6.8 – If Packwise offers replacement of the product or remedying the defect, the Customer may not cancel the purchase or demand compensation as a result of the defect. Packwise is not responsible for delays due to replacement or remediation.

6.9 – Packwise’s liability is in all respects limited to direct losses, which is why Packwise is not liable for operating losses, loss of profit or other indirect losses, including losses as a result of the Customer’s legal relationship with third parties. Packwise is otherwise only liable to the Customer for loss or damage caused as a result of gross negligence or intentional acts.
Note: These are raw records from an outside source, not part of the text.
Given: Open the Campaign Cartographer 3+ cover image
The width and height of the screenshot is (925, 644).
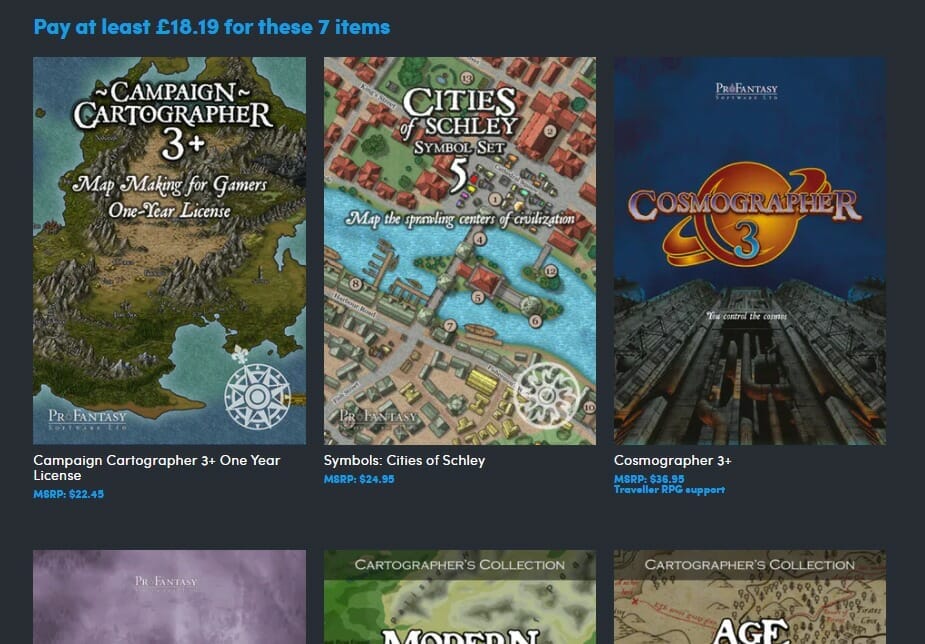Looking at the screenshot, I should [x=169, y=251].
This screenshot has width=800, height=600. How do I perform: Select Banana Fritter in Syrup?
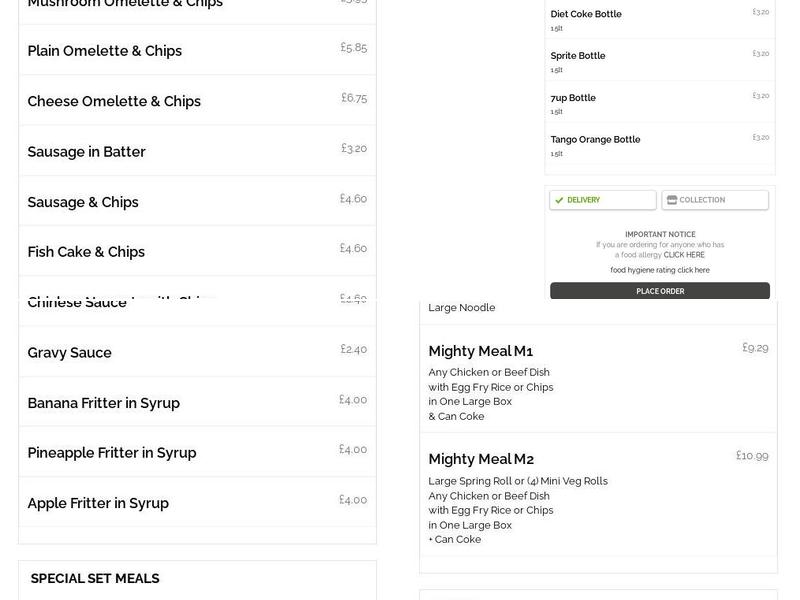click(x=197, y=402)
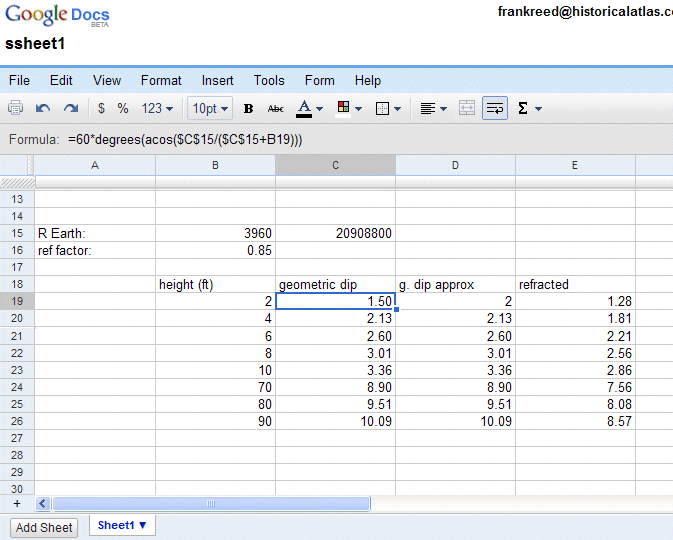673x540 pixels.
Task: Toggle bold formatting
Action: [x=249, y=108]
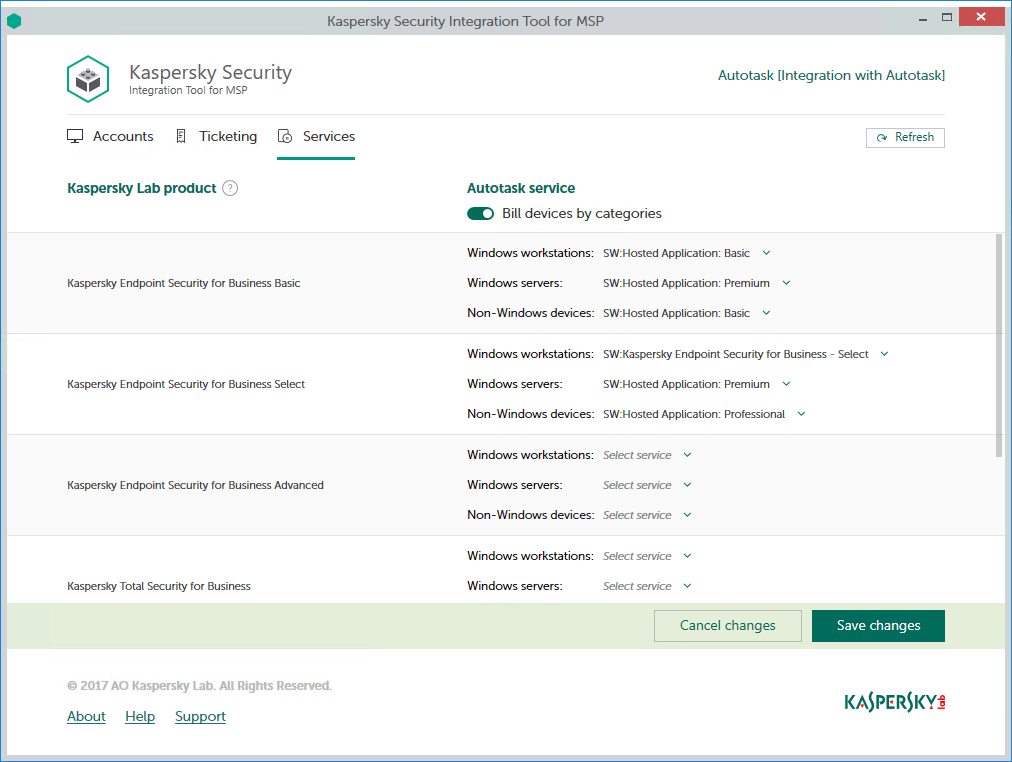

Packwise’s liability is also limited to the minor of the following two amounts:

  1. a) The total payment due and paid for the product.
  2. b) DKK 50,000.



7.1 – Services, including consulting assistance, installation assistance, presentations, training, holding workshops, etc. is invoiced at the hourly rates applicable at Packwise at any time.

7.1.1 – For hours in addition to normal working hours, overtime is paid by agreement corresponding to the normal hourly rate + 25%.
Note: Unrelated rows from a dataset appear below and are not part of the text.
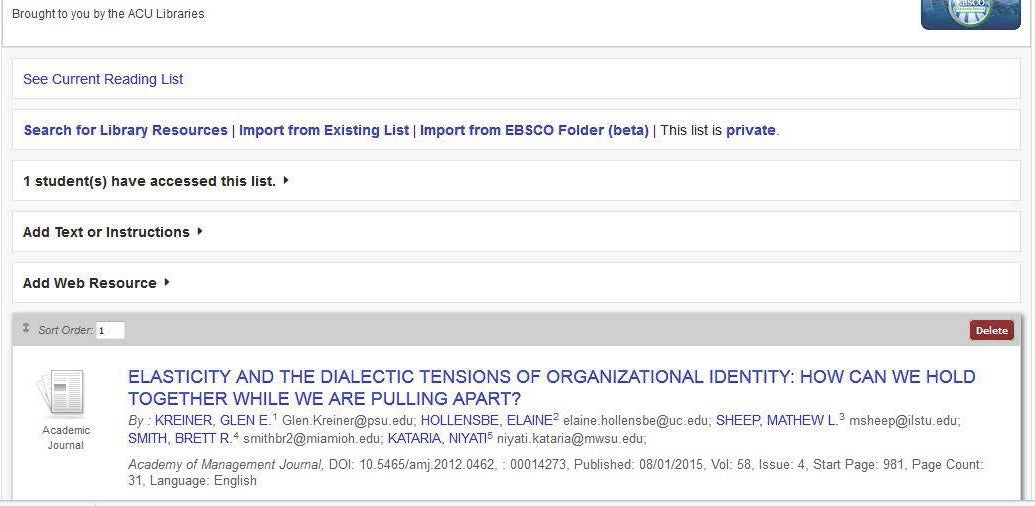Expand Add Web Resource section

click(x=96, y=283)
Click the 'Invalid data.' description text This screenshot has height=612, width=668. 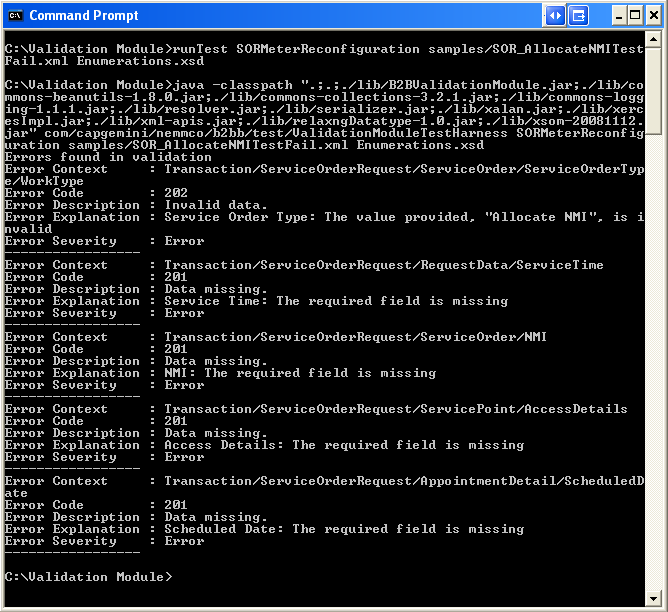216,205
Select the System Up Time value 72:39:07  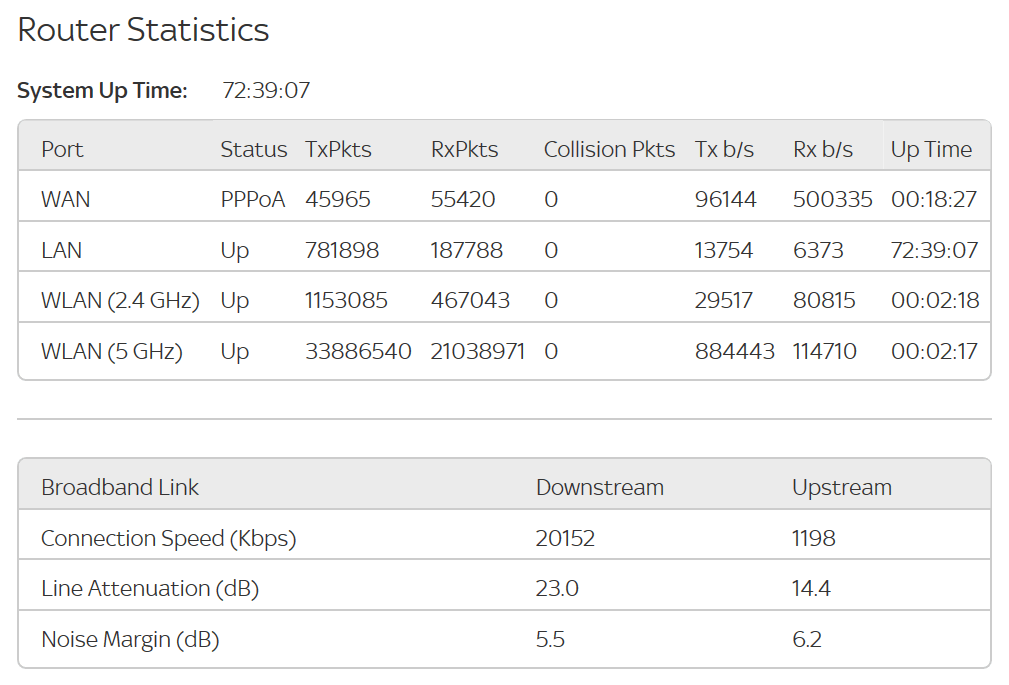pos(266,90)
7.1.2 – Consultancy hours are meetings and work of a strategic, advisory or analytical nature, including teaching, workshops, advice, etc., unless otherwise agreed separately.

7.1.3 – Production hours include, among other things, but not exhaustively, design, development, production, etc., where the work does not have the character of consulting hours.
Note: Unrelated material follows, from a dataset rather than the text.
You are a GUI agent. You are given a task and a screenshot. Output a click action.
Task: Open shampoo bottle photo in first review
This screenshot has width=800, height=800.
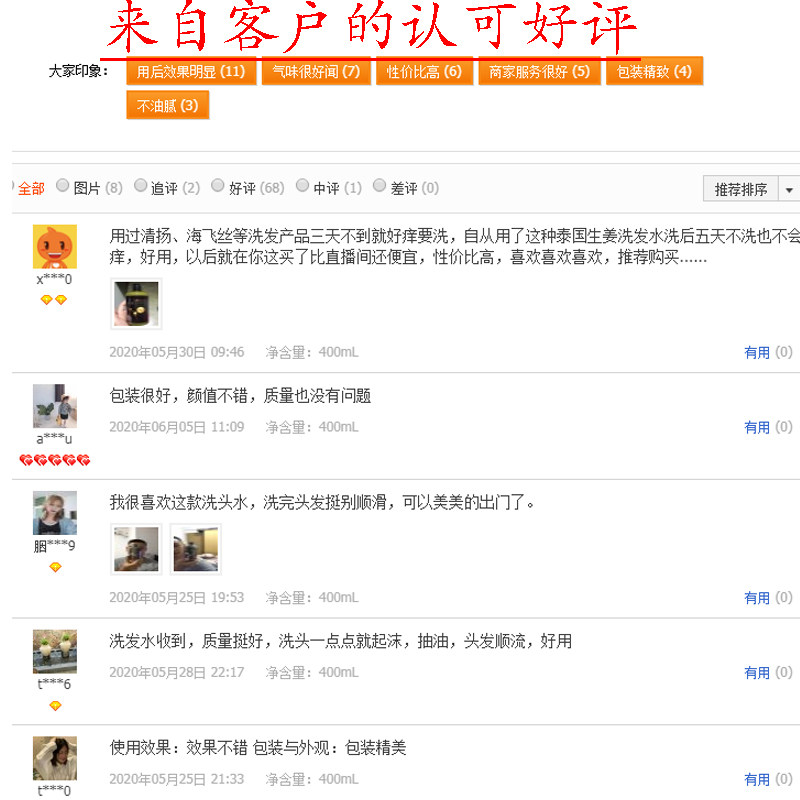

7.3 – Services are paid according to time and material consumption and are invoiced on an ongoing basis every month or at the end of a task.

7.4 – The Customer acquires the same rights to the result of services that the Customer possesses to the original material to which the service is linked. Thus, if the service relates to a solution or developed material to which Packwise is the right holder, the Customer does not acquire a better right to the result of the consultant’s services than the Customer has to the product to which Packwise is the right holder.

7.5 For services where there is no written agreement prior to the provision of the services specifying what Packwise is to provide, Packwise guarantees, notwithstanding the provisions of clauses 6.2 – 6.9, to carry out its deliveries only in accordance with good practice in the advertising industry and guarantees that named consultants have the stated qualifications, but otherwise does not assume any responsibility for errors and omissions – including responsibility for results.



8.1 – Outlays are paid as a starting point before project start based on cost estimate.

8.2 – Additional expenses are settled with the next invoice or at the end of the project.

8.3 – All outlays are added 10% (however a minimum of DKK 20 per expense voucher) to administration and delivery costs.



9.1 – Neither party is entitled to compensation or to terminate the agreement in the event of non-compliance if this is due to circumstances beyond the control of the party in question and which should not have been taken into account when the agreement was entered into (force majeure). Force majeure includes labor disputes, war, conscription, blockades, roadblocks, political unrest, state intervention of any kind, lack of propulsion or circumstances, pandemics or epidemics, and other matters beyond Packwise’s control and affecting Packwise’s ability to fulfill its delivery obligations.



10.1 – These conditions and their interpretation are subject to Danish law. Any dispute between the Customer and Packwise shall be settled by the court of the jurisdiction constituting Packwise’s registered office.



11.1 – In case of doubt as to interpretation regarding these conditions, the Danish version shall take precedence over the English, German and Swedish translations.


We occasionally receive inquiries from customers who ask about the fact that we reserve the copyright to the developed design / solution / product.

This is normal industry practice and is unproblematic, as you as a customer have the right to use the developed design / solution / product. However, with the right of use, you have no right to reproduce, resell and / or redistribute the developed solution.

If you have plans for redistribution, further development, etc. talk to us about how we can meet these needs.